9 thoughts on “Vietnam”

  1. The US already paid for a LOT of the infrastructure in Vietnam…Da Nang, Tan Son Nhut, Cam Ran Bay, etc

  2. In Vietnam, the Lefty government, brays on loud speakers, and everyone ignores it.
    It’s NBC and CNN in the US.

  3. Right at the end of WWII Ho Chi Minh approached OUR State Dept. for help in throwing off the French Colonialists but our “experts” in foreign relations knew best and ignored him. So he found the Russians more receptive.

    1. Right at the end of the Great War Ho went to Versailles for help throwing off the yoke of French Colonialism. Rented a tux, went to the negotiations, and was told to go pound sand, because all that self-determination hoo-haw was just for Europeans. Then he helped create the French Communist Party, moved to Moscow, etc.

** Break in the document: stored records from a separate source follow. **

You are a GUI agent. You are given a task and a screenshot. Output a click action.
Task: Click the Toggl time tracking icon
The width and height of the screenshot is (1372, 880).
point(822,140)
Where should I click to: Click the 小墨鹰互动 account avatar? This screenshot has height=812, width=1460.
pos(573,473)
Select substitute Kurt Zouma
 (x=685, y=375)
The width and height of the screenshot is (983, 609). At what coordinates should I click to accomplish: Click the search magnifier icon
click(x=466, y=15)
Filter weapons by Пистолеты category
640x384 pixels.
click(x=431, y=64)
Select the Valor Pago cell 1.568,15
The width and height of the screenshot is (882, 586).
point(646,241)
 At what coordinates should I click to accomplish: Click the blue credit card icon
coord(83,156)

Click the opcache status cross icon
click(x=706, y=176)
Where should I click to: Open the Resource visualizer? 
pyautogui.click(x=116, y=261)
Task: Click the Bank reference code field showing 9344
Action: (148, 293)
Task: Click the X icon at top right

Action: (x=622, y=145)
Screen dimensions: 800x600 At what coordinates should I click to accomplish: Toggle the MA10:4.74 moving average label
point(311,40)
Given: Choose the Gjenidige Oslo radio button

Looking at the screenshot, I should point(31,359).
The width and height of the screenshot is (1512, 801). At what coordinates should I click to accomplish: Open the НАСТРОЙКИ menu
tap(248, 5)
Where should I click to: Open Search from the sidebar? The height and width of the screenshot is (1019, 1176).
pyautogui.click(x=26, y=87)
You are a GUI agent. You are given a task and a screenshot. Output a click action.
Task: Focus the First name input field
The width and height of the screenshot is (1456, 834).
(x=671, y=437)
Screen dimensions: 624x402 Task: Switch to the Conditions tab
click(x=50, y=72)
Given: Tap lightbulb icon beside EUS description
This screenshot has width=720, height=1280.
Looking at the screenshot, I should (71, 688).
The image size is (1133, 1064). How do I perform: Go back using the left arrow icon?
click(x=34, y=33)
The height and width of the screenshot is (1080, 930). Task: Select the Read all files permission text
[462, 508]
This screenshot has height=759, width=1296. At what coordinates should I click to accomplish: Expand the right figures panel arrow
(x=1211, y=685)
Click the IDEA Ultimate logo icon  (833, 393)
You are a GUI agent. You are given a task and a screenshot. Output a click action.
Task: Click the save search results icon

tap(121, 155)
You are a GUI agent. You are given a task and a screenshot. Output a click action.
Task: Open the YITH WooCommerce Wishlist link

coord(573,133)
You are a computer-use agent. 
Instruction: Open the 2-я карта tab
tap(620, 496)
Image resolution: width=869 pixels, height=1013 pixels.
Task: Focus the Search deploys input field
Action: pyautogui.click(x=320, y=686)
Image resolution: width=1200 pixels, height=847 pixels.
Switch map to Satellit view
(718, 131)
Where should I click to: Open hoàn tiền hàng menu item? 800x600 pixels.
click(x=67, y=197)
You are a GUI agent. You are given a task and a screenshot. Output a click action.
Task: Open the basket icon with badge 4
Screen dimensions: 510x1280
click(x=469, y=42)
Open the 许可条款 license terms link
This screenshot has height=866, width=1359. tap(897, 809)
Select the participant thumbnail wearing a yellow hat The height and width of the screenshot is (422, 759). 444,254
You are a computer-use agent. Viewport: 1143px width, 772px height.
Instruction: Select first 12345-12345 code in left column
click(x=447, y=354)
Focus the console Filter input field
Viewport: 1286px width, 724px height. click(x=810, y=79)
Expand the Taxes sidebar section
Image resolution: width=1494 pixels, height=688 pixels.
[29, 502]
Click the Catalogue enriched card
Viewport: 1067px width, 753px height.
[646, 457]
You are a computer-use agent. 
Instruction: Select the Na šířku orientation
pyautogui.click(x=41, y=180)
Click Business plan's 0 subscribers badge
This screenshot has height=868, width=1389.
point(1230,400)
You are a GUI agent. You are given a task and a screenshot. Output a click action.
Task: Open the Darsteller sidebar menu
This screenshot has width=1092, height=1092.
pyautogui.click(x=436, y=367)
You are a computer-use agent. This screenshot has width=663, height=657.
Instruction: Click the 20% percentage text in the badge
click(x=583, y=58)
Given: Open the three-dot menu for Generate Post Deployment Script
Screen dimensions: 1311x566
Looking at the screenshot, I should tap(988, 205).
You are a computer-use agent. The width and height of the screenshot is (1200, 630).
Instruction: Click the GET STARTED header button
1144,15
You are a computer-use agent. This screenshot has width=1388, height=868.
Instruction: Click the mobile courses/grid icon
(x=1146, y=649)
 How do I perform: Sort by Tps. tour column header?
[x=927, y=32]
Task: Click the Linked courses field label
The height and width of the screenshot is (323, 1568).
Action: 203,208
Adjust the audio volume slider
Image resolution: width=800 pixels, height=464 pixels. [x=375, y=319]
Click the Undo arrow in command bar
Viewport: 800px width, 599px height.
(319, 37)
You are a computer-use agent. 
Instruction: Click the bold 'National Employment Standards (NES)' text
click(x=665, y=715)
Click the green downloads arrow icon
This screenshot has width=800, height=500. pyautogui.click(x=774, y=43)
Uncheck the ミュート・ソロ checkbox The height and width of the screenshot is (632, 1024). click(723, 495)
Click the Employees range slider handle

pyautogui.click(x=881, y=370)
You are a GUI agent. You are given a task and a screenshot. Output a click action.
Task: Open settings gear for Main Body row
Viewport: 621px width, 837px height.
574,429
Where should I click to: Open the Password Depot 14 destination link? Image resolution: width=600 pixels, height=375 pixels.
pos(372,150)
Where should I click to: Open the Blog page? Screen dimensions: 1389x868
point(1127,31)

      Of course he found the Soviets more receptive. I don’t think he expected much of the State Department, but regardless, they were busy keeping France from going communist, he had a pre-existing relationship with Moscow, and US support of Vietnamese independence was a non-starter.

      1. I was in ‘Nam. It was something that will stick with me the rest of my life. [thousand yard stare]

        Vietnam Sex Tour, 2003…those Vietnamese girls will do anything!.

  4. A couple of the comments drew parallels with European history which I found interesting. Consider the situation in say, 1400. There were a bunch of competing European powers with no one on top. The world to Europeans was basically Europe plus neighboring parts of Africa and Asia. So if a particularly powerful group, such as the Hapsburgs, were to gain control of Europe, they would gain control of most of the known world at that time. A lot of the conflict of the next few centuries was over various attempts to consolidate enough power to control all of Europe.

    I think we’re in a similar situation now. There’s no clearly dominant power in the world today. But we could see a number of ways that such a power could form in abstract theory (for example, the merger of India and China as in Heinlein’s 1949 story “Sixth Column”). The power of automation might create new, unusual superpowers through industrial might.

    My take is that future global conflict will look a lot like those European power plays of the last 600 years. Everyone else tries to thwart the dominant power of the day.

    1. And then in 1492 everything changed. Suddenly it was a rush to conquer frontiers, and a struggle for dominance in the New World.

      Elon Musk is in a race against time. He’s got to get materiel to Mars on the next Hohmann transfer, and people there on the next one, and himself and more people on the one after that. So December 2025, February 2027, March 2029. That’s a long six years.

      But if it works, there’s a new frontier and a safety valve for the people.